The aha was that I thought I was a multi-tasker.

That assumption probably began when I had four children under the age of five to take care of, and continued when I became a working mother with five children at home. In those days I had to be a multi-tasker whether it suited me or not.

But this false assumption continued into my writing life, encouraged by the fact that my head was always full of writing projects battling for dominance: Write a mystery, no wait write that travel article for a magazine and earn some money; No you know how you enjoy fantasy. Wouldn’t it be fun to create your own world; You should enter that short-story contest. No, it’s the travel book I should be working on.

My downfall is that I tried to do them all at once, and nothing was ever finished — because, I wasn’t a multi-tasker.

Book Report: Travels with Maggie is now up to 38,002 words. It might progress a little faster from here on out, since I’m shoving all the other writing projects on my agenda into the clouds for now.

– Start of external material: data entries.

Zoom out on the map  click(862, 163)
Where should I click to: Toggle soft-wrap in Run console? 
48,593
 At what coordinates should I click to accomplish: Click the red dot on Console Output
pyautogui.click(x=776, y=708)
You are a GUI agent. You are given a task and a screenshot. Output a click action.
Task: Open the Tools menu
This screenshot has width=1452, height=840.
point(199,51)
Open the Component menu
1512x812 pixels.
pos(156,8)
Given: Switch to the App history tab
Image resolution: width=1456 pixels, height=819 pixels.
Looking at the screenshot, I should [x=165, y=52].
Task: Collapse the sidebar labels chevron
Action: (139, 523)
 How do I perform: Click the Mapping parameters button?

The Wondering Wanderer’s blog pick of the day.

Bean’s Pat: 5thingstodotoday http://tinyurl.com/8juyt6c A blog for all who want to take a step out of their ruts. And perhaps find their own aha moment. I just subscribed to this blog and suspect it’s going to e one of my favorites. No telling what other aha moments are out there waiting for me to do something different to shake up my brain.